Rusia denuncia “piratería absoluta” tras incautación del petrolero Bella 1 por EE.UU.
El Bella 1/Marinera fue abordado por fuerzas especiales de Estados Unidos alrededor de las 15:00 horas (Moscú) en alta mar, fuera de las aguas territoriales de cualquier país, según informó la agencia TASS. El Kremlin sostuvo que la acción constituye una violación directa de la Convención de las Naciones Unidas sobre el Derecho del Mar de 1982 y un acto de agresión unilateral.
El buque tenía desde el 24 de diciembre autorización temporal para navegar bajo bandera rusa y contaba con tripulación completamente identificada. Desde Moscú reclaman un trato humano y digno para los marineros y el retorno rápido y sin condiciones de los ciudadanos rusos a bordo.
Cooperación aliada y “flota fantasma”
Estados Unidos contó con apoyo del Reino Unido en el operativo, realizado en la estratégica zona marítima entre Reino Unido, Islandia y Groenlandia (brecha GIUK). La acción forma parte de una operación conjunta para desmantelar lo que Washington denomina la “flota fantasma”, compuesta por buques que evaden sanciones relacionadas con la administración de Nicolás Maduro.
El gobierno estadounidense argumentó que la captura del Bella 1 se justifica por maniobras fraudulentas de cambio de bandera, mientras que BurevestMarin, empresa vinculada al buque, sostiene que se trataba de un navío civil sin carga que navegaba de forma legal y que intentó comunicarse antes del abordaje.
Apoyo logístico y seguimiento aéreo
Durante la persecución del Bella 1, se desplegaron aviones de patrulla marítima P-8A Poseidon de la Royal Air Force y el RFA Tideforce proporcionó asistencia logística. La operación se extendió durante varios días, según detalló Londres, hasta la captura final del petrolero en el Atlántico Norte.
Otro buque interceptado: M/T Sofia
El mismo día, Estados Unidos interceptó otro buque petrolero, el M/T Sofia, en aguas del Caribe.
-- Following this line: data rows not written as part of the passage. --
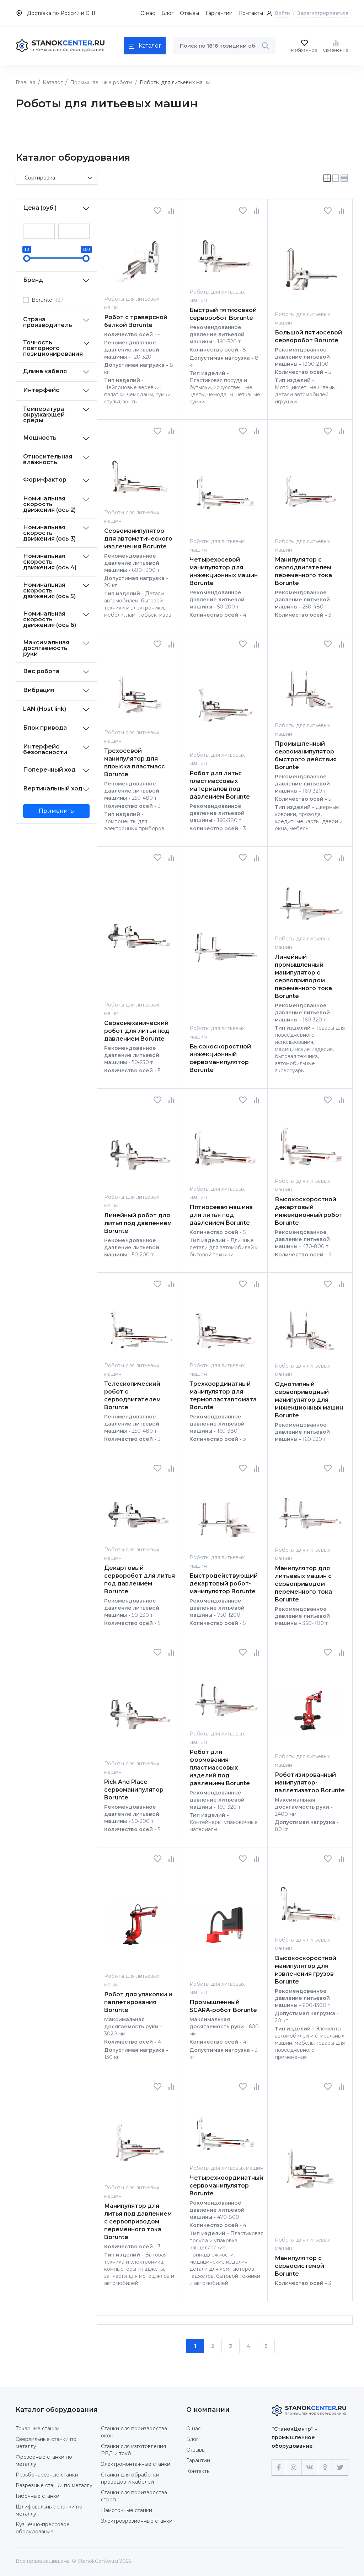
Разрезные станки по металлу (54, 2485)
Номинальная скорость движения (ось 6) (49, 619)
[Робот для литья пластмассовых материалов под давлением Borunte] (224, 699)
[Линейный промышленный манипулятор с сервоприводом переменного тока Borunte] (310, 898)
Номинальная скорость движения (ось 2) (49, 504)
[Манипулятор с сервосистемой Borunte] (310, 2162)
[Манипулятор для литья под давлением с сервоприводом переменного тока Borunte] (139, 2137)
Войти (282, 13)
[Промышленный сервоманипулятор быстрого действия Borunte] (310, 684)
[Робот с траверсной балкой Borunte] (139, 254)
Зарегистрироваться (323, 13)
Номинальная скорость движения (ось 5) (49, 590)
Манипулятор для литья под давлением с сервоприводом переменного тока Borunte (138, 2221)
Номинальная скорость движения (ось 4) (49, 562)
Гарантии (198, 2460)
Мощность (40, 437)
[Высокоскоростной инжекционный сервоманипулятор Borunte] (224, 942)
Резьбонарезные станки (47, 2475)
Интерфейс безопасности (45, 749)
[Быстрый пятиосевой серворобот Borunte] (224, 251)
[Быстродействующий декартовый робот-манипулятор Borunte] (224, 1512)
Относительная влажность (47, 459)
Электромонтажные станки (135, 2464)
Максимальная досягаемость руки (46, 648)
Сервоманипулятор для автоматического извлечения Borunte (138, 538)
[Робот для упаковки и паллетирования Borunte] (139, 1917)
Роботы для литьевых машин (226, 2168)
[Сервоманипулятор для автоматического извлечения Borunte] (139, 471)
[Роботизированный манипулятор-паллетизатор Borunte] (310, 1704)
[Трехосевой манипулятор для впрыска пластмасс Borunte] (139, 688)
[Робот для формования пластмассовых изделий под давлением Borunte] (224, 1693)
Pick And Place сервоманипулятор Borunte (134, 1789)
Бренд (33, 280)
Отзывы (189, 13)
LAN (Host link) (44, 708)
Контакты (251, 13)
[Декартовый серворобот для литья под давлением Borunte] (139, 1508)
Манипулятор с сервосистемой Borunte (299, 2266)
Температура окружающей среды (44, 415)
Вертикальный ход (52, 788)
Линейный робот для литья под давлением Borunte (138, 1223)
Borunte (48, 300)
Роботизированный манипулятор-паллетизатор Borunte (310, 1782)
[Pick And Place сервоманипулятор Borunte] (139, 1708)
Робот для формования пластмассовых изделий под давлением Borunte (219, 1768)
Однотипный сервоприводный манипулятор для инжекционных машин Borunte (309, 1400)
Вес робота (41, 671)
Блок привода (45, 727)
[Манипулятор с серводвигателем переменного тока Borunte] (310, 486)
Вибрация (38, 690)
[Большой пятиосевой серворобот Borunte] (310, 262)
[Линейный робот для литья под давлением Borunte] (139, 1148)
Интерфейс (41, 390)
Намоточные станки (126, 2510)
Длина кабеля (45, 371)
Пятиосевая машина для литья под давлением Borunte (221, 1215)
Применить (56, 810)
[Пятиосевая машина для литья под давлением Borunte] (224, 1144)
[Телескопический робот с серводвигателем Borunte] (139, 1324)
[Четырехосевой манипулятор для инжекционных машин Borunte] (224, 486)
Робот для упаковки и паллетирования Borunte (138, 2002)
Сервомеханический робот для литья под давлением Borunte (136, 1031)
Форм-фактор (44, 479)
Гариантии (218, 13)
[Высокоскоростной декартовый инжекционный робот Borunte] (310, 1140)
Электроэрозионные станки (136, 2521)
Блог (167, 13)
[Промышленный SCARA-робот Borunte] (224, 1921)
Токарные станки (37, 2428)
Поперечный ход (49, 769)
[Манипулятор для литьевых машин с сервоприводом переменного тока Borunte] (310, 1509)
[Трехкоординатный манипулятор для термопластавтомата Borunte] (224, 1324)
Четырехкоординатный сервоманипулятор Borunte (226, 2185)
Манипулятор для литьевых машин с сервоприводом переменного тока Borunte (303, 1584)
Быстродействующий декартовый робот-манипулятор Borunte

Ambos navíos eran sospechosos de trasladar petróleo venezolano como parte de redes que el gobierno de EE.UU. busca sancionar.
Reacción del Kremlin
El gobierno ruso se limitó a elevar su reclamo formal por el Bella 1/Marinera, calificando la operación como un “acto de piratería absoluta” y advirtiendo que esta acción podría debilitar a los aliados de Venezuela. Moscú exige garantías de derechos humanos para la tripulación y monitorea los movimientos de las fuerzas estadounidenses en la región.